Il governo ha accolto un ordine del giorno del deputato Giorgio Trizzino (ex-5 stelle oggi nel gruppo misto) che potrebbe frenare la presenza in TV di medici, virologi e esperti impegnati in prima persona nella lotta alla pandemia. Se l’ordine del giorno si trasformasse in una norma – fatto piuttosto raro – i dipendenti delle strutture sanitarie pubbliche e private dovranno astenersi da «dichiarazioni pubbliche, commenti o giudizi pubblici che possano andare a detrimento del prestigio e dell’immagine della struttura sanitaria» e dai «rapporti con i media, salvo che ne siano direttamente incaricati o autorizzati». Sarebbero dunque Asl e ospedali a autorizzare di volta in volta l’intervento di medici e scienziati impegnati in prima linea. L’odg di Trizzino va anche oltre il bavaglio agli esperti e chiede al governo di intervenire affinché i «cosiddetti divulgatori scientifici» non contribuiscano «a diffondere comportamenti non corretti ovvero pericolosi». Nobile proposito, se non fosse che l’unico strumento per attuarlo è la censura dei media.

Di «bavaglio» e «proposta liberticida» parla Matteo Bassetti, infettivologo dell’ospedale San Martino di Genova e uno dei camici bianchi più presente in televisione. Massimo Galli dell’ospedale «Sacco» di Milano, altro habitué degli studi televisivi, parla di «censura preventiva». «Un diktat fuori luogo» per Francesco Menichetti che però, come Galli, è prossimo alla pensione e ironizza: «dal primo novembre mi possono chiamare a tutte le ore del giorno e della notte». Contro l’infodemia, un altro ospite fisso delle reti tv come Fabrizio Pregliasco lancia l’idea di una «Carta che contenga modalità e principi per la divulgazione di notizie scientifiche», e che impegni esperti, giornalisti e opinionisti a garantire eticità e correttezza delle proprie affermazioni. «Il rischio – paventa l’esperto – è che facciano sparire i virologi che hanno studiato, continuando a far parlare gli altri».

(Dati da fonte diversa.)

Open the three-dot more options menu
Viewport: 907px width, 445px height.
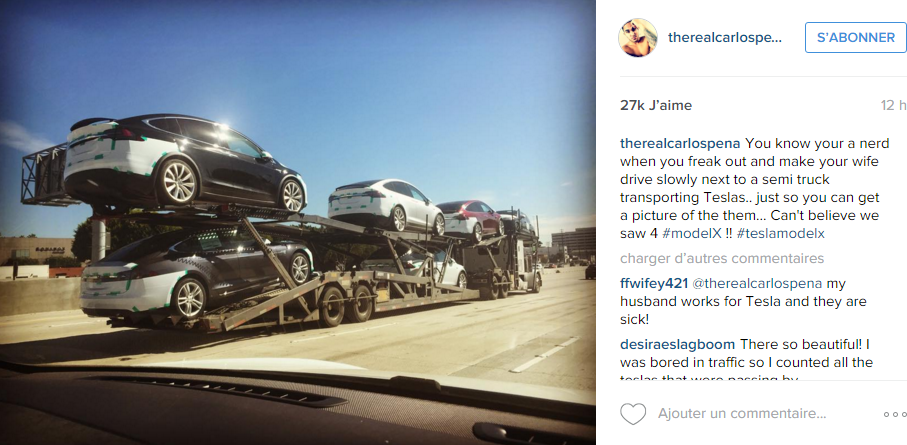pyautogui.click(x=895, y=414)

Se è vero che i medici vengono ormai interpellati anche su temi che non sono di loro strettissima competenza, la possibilità di esprimersi liberamente ha anche permesso all’opinione pubblica di conoscere realtà sgradite a chi ha avuto la responsabilità di gestire l’emergenza pandemica. Successe ai rianimatori dell’ospedale Giovanni XXIII di Bergamo quando, sul sito del prestigioso New England Journal of Medicine, rivelarono a marzo 2020 lo stato disperante in cui si trovavano ad operare durante la prima ondata. Alla loro testimonianza, che fece il giro del mondo, i massimi dirigenti della sanità bergamasca risposero piccati sui media minimizzando l’impatto del coronavirus sulla sanità lombarda e provando (invano) a smentire i loro stessi medici. Con l’odg Trizzino la censura sarebbe stata più efficace.

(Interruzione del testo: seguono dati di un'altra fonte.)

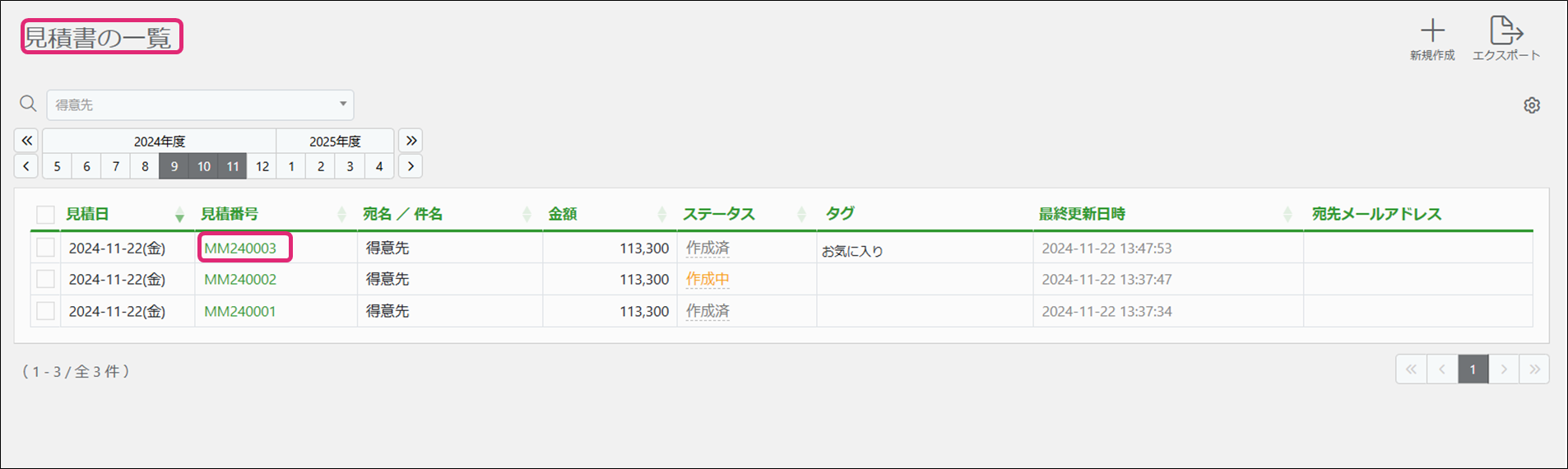Open estimate link MM240001
This screenshot has width=1568, height=469.
point(240,311)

Anche lo stesso Massimo Galli entrò in conflitto con la sua struttura sanitaria quando in febbraio rivelò che il suo reparto era «invaso dalle varianti». L’ospedale dapprima smentì il suo primario, ma poche settimane dopo le terapie intensive di tutta Italia erano di nuovo sature e la realtà diede ragione al medico.

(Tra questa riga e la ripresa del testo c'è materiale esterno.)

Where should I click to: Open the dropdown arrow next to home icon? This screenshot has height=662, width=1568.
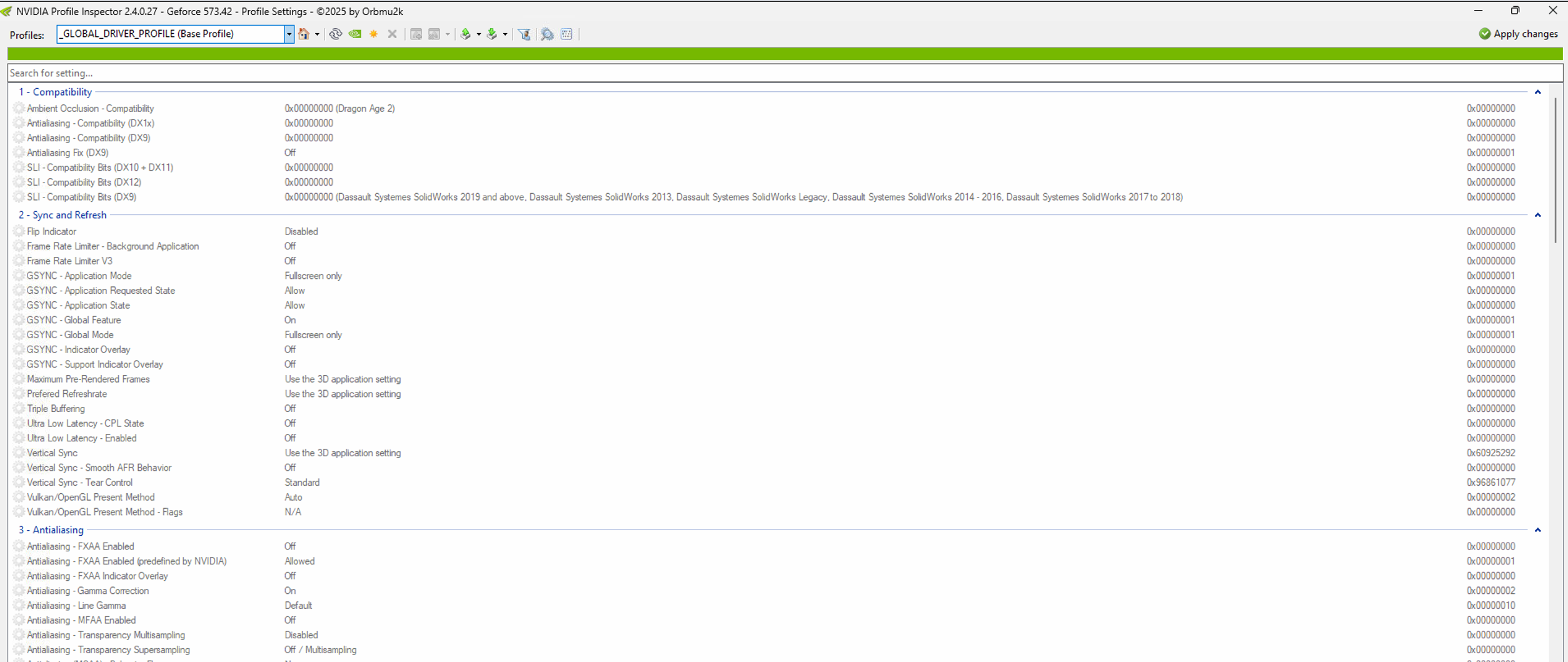pyautogui.click(x=317, y=34)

Negli ospedali privati le testimonianze scomode dei medici sono entrate in conflitto con le strategie aziendali. È accaduto persino a Roberto Burioni: quando il 10 novembre 2020 il medico denunciò la situazione insostenibile del pronto soccorso del San Raffaele di Milano, la direzione sanitaria intervenne pubblicamente a smentire il virologo più famoso d’Italia. Ma aveva ragione Burioni: pochi giorni dopo quello scambio, l’Italia toccò il picco di mortalità dall’inizio della pandemia, con quasi mille morti al giorno.